La police thaïlandaise a lancé mardi une nouvelle opération pour reprendre des sites occupés par les manifestants qui réclament la chute du gouvernement, arrêtant des dizaines de personnes pour la première fois depuis le début de la crise à l'automne.

Une centaine de manifestants ont été interpellés dans le complexe du ministère de l'Énergie pour violation de l'état d'urgence en vigueur à Bangkok depuis le 22 janvier, a précisé le chef du Conseil de sécurité nationale Paradorn Pattanatabut.

«Il n'y a pas eu de résistance (...). Ils ont été dépassés par les forces de police», a-t-il ajouté, alors que des policiers antiémeute étaient également déployés près du siège du gouvernement bloqués par les protestataires.

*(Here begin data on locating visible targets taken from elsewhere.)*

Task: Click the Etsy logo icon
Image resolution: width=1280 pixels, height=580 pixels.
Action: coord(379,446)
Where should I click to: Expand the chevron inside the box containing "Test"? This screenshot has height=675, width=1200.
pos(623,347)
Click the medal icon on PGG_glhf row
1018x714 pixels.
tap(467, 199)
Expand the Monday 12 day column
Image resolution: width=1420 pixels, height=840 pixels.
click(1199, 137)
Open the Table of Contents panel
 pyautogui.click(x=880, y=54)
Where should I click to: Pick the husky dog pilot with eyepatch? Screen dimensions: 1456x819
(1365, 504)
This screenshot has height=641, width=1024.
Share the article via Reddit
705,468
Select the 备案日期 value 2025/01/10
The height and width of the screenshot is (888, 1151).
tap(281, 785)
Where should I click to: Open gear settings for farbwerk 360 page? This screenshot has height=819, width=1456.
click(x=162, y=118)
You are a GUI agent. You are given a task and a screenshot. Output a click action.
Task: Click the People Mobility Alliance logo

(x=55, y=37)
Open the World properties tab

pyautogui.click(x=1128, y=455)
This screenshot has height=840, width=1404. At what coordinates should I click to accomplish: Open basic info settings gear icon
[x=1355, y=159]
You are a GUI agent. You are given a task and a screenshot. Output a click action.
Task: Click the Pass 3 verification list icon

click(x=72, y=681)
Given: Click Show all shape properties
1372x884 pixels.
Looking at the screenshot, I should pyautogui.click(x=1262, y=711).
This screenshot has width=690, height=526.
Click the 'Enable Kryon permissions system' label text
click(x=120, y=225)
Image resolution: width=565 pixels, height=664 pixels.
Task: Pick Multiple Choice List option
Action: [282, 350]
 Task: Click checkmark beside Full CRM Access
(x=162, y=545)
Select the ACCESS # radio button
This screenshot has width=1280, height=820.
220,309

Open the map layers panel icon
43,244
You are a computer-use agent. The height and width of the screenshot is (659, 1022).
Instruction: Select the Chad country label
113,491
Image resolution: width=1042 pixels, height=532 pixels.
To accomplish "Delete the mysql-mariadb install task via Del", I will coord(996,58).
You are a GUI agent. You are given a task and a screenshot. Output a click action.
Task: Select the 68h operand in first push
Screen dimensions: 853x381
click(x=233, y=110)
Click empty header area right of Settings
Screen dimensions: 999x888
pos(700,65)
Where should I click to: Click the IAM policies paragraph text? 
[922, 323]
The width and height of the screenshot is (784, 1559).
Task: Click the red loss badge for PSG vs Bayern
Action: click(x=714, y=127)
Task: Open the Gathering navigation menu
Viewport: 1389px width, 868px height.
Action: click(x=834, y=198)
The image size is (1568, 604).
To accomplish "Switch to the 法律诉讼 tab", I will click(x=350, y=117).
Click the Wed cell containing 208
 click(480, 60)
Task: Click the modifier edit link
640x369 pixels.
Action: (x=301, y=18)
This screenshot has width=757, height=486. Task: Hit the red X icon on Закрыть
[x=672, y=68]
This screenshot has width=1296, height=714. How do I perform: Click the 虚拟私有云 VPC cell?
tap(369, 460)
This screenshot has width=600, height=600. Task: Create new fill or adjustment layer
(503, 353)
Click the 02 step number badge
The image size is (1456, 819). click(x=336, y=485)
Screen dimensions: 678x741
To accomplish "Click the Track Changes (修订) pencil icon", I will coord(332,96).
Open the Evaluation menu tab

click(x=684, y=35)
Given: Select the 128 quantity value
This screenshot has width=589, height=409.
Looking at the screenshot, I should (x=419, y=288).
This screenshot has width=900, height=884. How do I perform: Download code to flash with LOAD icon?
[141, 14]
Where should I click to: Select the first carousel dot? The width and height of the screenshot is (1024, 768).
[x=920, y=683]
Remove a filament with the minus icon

C'est la première fois depuis le début du mouvement il y a trois mois et demi que les autorités arrêtent autant de manifestants, qui ont occupé ou assiégé de nombreuses administrations et ministères.

Le gouvernement de la Première ministre Yingluck Shinawatra a en effet largement privilégié l'évitement entre police et manifestants pour limiter les violences qui ont déjà fait onze morts.

Mais il a changé de stratégie vendredi lorsque des centaines de policiers antiémeute avaient dégagé le campement autour du siège du gouvernement que Yingluck et ses ministres n'ont pu utiliser depuis près de deux mois.

Immédiatement après cette opération, qui n'avait conduit ni à de réels affrontements ni à des arrestations, les militants étaient revenus reconstruire leurs barricades de pneus et de sacs de sable.

Et lundi, des milliers d'entre eux ont à nouveau assiégé Government House, commençant à construire un mur de ciment devant les grilles.

Mardi matin, le chef de l'équipe de négociateurs de la police leur a donné une heure, par haut-parleur, pour abandonner leur position, mais les militants ne semblaient pas vouloir obtempérer.

«Nous exerçons notre droit de manifester contre le gouvernement», ont-ils répondu par la même voie, séparés de la police par des barbelés.

«Nous sommes ici pour protéger Government House, le gouvernement ne peut plus y travailler», a déclaré de son côté le porte-parole du mouvement Akanat Promphan. «Le gouvernement est piégé, il n'a aucune solution, il doit démissionner».

Des carrefours toujours occupés

L'opération des forces de l'ordre ne semble pas concerner pour l'instant les campements installés à certains carrefours clé de la capitale depuis le lancement mi-janvier de l'opération de «paralysie» de Bangkok.

Les manifestants, dont le nombre s'est nettement réduit ces dernières semaines, réclament, outre la tête de Yingluck, la fin de l'influence de son frère Thaksin, ancien Premier ministre renversé par un coup d'État en 2006 et accusé de tirer les ficelles depuis son exil.

Depuis ce putsch, la Thaïlande est engluée dans des crises politiques à répétition faisant descendre dans la rue tour à tour les ennemis et les partisans de Thaksin, qui reste le personnage à la fois le plus adoré et le plus haï du royaume.

La dernière, en 2010, avait vu jusqu'à 100 000 «chemises rouges» fidèles au milliardaire occuper le centre de Bangkok pendant deux mois pour réclamer la démission du précédent gouvernement, avant un assaut de l'armée autorisée à tirer à balles réelles.

Yingluck semble vouloir à tout prix empêcher une répétition de cet épisode qui avait fait plus de 90 morts et 1900 blessés.

Pour tenter de sortir de la crise actuelle, elle avait convoqué des législatives anticipées du 2 février, mais les élections n'ont pas eu l'effet escompté.

Les manifestants, qui veulent remplacer le gouvernement par un «conseil du peuple» non élu, ont en effet fortement perturbé le scrutin et aucun résultat n'a été annoncé en attendant deux nouvelles journées de vote fin avril.

Sans réunion d'un nouveau parlement, le gouvernement est condamné à expédier les affaires courantes. Et avec des pouvoirs limités, il est, selon les analystes, plus vulnérable à un nouveau «coup d'État judiciaire», dans un pays où la justice a déjà chassé deux gouvernements pro-Thaksin, en 2008.

Yingluck fait d'autre part face à des manifestations de riziculteurs qui n'ont pas été payés depuis plusieurs mois pour les récoltes vendues au gouvernement dans le cadre d'un programme de subventions controversé.